GEKOZEN FRAGMENT -
□ □ □

ECLI:NL:RBNHO:2016:8692

Rechtbank Noord-Holland

Datum uitspraak
2 november 2016
Publicatiedatum
20 oktober 2016
Zaaknummer
4944502 \ CV EXPL 16-2652 (H.K.)
Instantie
Rechtbank Noord-Holland
Type
Uitspraak
Rechtsgebied
Civiel recht
Procedures
  • Op tegenspraak
Rechters
  • B. Liefting-Voogd
Vindplaatsen
  • Rechtspraak.nl
AI samenvatting door LexboostAutomatisch gegenereerd

Ontbinding huurovereenkomst en ontruiming wegens ernstige overlast door huurder

In deze zaak heeft Woningstichting Den Helder een vordering ingesteld tegen [X], een psychiatrische patiënt, wegens ernstige overlast die hij heeft veroorzaakt voor zijn medebewoners. De huurovereenkomst van [X] met Woningstichting Den Helder, die sinds 23 mei 2011 huurt, wordt ontbonden op basis van de ernstige tekortkomingen in de nakoming van de huurovereenkomst. De kantonrechter heeft vastgesteld dat er sinds 2014 klachten zijn binnengekomen over [X], waaronder het afspelen van harde muziek, geschreeuw, en vermoedens van drugsgebruik. Ondanks meerdere waarschuwingen en interventies van de politie, heeft [X] zijn gedrag niet verbeterd, wat heeft geleid tot een onhoudbare situatie voor de omwonenden.

De kantonrechter heeft geoordeeld dat de overlast die door [X] is veroorzaakt, zodanig ernstig is dat dit de ontbinding van de huurovereenkomst rechtvaardigt. De belangen van de omwonenden wegen zwaarder dan die van [X], ondanks zijn psychiatrische aandoening en het ontbreken van een sociaal vangnet. De rechter heeft de vordering van Woningstichting Den Helder toegewezen, waarbij [X] wordt veroordeeld om binnen twee weken de woning te ontruimen en de bewindvoerder ook verantwoordelijk wordt gehouden voor de ontruiming van de goederen van [X]. Tevens is [X] veroordeeld tot betaling van huurpenningen en proceskosten aan Woningstichting Den Helder.

□ □ □

VERZAMELING ITEMS -

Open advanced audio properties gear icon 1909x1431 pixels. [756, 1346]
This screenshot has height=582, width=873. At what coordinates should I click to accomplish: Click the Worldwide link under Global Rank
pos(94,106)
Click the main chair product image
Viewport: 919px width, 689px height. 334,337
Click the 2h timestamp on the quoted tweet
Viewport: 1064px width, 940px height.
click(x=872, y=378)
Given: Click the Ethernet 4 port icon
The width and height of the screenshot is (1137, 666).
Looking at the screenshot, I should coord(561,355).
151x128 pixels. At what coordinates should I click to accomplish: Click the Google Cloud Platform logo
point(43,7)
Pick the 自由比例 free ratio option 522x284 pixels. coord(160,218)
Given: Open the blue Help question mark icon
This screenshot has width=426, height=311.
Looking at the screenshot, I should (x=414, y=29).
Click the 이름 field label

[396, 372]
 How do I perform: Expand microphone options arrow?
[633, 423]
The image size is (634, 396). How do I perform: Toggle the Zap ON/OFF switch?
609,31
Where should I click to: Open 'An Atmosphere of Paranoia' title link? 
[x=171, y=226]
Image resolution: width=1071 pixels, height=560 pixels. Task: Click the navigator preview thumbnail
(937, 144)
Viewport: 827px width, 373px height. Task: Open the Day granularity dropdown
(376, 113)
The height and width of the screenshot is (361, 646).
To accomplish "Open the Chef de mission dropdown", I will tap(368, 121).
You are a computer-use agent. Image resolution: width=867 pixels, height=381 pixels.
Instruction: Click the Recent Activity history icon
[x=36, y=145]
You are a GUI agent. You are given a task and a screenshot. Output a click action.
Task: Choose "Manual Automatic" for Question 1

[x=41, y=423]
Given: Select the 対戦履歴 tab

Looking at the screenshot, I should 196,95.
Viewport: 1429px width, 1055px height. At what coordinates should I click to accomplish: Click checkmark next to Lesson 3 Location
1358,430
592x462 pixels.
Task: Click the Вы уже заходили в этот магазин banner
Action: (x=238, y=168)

□ □ □

OPGAVE - Vertaal deze zin uit het gekozen fragment naar het Engels: "De belangen van de omwonenden wegen zwaarder dan die van [X], ondanks zijn psychiatrische aandoening en het ontbreken van een sociaal vangnet."

UITWERKING - The interests of the local residents outweigh those of [X], despite his psychiatric condition and the lack of a social safety net.